Image not passed between PS and PL

I am working on a project where the implementation of sobel filter is required. I have created a custom ip using Vitis HLS for the same. After moving my design into my PYNQ board (v2.7 image), where I am using a DMA for memory access, I find some issue between the transfer of image. I am not able to figure out what the issue is for the image not to be transferred properly. I believe the image is being send but it is not being received back properly. Initially the dma_recv used to get stuck at wait() so I changed from passing a color image to gray image directly then I can see that the output_buffer is not changing.

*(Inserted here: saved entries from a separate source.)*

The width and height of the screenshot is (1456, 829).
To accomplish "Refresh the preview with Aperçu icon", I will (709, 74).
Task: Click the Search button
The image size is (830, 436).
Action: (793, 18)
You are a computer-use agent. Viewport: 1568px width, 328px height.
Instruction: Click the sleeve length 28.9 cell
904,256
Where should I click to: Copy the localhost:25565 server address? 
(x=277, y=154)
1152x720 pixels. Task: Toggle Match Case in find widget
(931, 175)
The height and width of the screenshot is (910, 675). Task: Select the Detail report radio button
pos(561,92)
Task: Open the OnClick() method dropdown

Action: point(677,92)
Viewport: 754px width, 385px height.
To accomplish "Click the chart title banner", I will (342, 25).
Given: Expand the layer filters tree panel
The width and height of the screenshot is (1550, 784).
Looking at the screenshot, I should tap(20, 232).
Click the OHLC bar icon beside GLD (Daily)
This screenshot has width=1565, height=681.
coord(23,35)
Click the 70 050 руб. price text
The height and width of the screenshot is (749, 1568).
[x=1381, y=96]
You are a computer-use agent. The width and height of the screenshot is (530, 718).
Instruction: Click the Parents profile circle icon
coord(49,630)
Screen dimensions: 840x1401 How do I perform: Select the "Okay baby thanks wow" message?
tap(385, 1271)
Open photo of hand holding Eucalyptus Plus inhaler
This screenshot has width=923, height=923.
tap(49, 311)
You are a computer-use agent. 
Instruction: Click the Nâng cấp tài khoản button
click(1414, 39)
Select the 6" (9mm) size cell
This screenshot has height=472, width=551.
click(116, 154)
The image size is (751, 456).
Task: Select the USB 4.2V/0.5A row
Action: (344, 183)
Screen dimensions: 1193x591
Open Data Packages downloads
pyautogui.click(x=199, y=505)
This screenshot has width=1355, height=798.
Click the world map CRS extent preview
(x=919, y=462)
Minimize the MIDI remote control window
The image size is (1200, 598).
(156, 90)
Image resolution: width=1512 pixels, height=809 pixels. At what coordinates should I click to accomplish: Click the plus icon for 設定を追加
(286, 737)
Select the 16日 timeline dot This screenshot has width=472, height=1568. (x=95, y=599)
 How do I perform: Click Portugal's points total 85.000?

I simulated my C++ code and it worked as required. Here for now I have given within the code the required rows and cols value which I will be changing back into inputs to the ip.

This is my HLS code:

void find_SI(hls::stream<ap_axiu<64,1,1,1>>& inp_stream, hls::stream<ap_axiu<64,1,1,1>>& output_stream){

	#pragma HLS INTERFACE axis port=inp_stream
	#pragma HLS INTERFACE axis port=output_stream
	#pragma HLS INTERFACE s_axilite port=return

	int rows = 480;
	int cols = 640;
	float sigma = 0.5f;

	//kernel x and y initialization
	ap_int<4> kernel_x[3][3] = {{-1, 0 ,1} , {-2, 0, 2}, {-1 , 0, 1}};
	ap_int<4> kernel_y[3][3] = {{-1, -2 ,-1} , {0, 0, 0}, {1 , 2, 1}};

	//defining all the required Mat
	xf::cv::Mat<XF_8UC3, MAX_HEIGHT, MAX_WIDTH, XF_NPPC1> in_mat(rows,cols);
 	xf::cv::Mat<XF_8UC1, MAX_HEIGHT, MAX_WIDTH, XF_NPPC1> blur_mat(rows,cols);
	xf::cv::Mat<XF_8UC1, MAX_HEIGHT, MAX_WIDTH, XF_NPPC1> gray_mat(rows,cols);
	xf::cv::Mat<XF_8UC1, MAX_HEIGHT, MAX_WIDTH, XF_NPPC1> copy_mat(rows+2, cols+2);
	xf::cv::Mat<XF_8UC1, MAX_HEIGHT, MAX_WIDTH, XF_NPPC1> square_mat(rows,cols);
	xf::cv::Mat<XF_8UC1, MAX_HEIGHT, MAX_WIDTH, XF_NPPC1> temp_mat(rows,cols);

	xf::cv::rgb2gray<XF_8UC3, XF_8UC1, MAX_HEIGHT, MAX_WIDTH, XF_NPPC1>(in_mat, gray_mat);
	xf::cv::GaussianBlur<3, XF_BORDER_CONSTANT, XF_8UC1, MAX_HEIGHT, MAX_WIDTH, XF_NPPC1>(gray_mat, blur_mat, sigma);
xf::cv::xfMat2AXIvideo(square_mat, output_stream);

Python Code :

from pynq import Overlay
from pynq import allocate
import numpy as np
import cv2 as cv
ol = Overlay('./edge_detection.bit')
dma = ol.axi_dma_0
dma_send = ol.axi_dma_0.sendchannel
dma_recv = ol.axi_dma_0.sendchannel
hls_ip = ol.sobel_filter_0
hls_ip.write(CONTROL_REGISTER, 0x81)
img = cv.imread('./sobel.png')
height, width= img.shape
input_buffer = allocate(shape=(height, width, 3), dtype=np.uint8)
output_buffer = allocate(shape=(height, width), dtype=np.uint8)
input_buffer[:] = np.array(img)


del input_buffer, output_buffer

Can someone please guide me through the issue here? I have hereby attached the required details.

Kind Regards,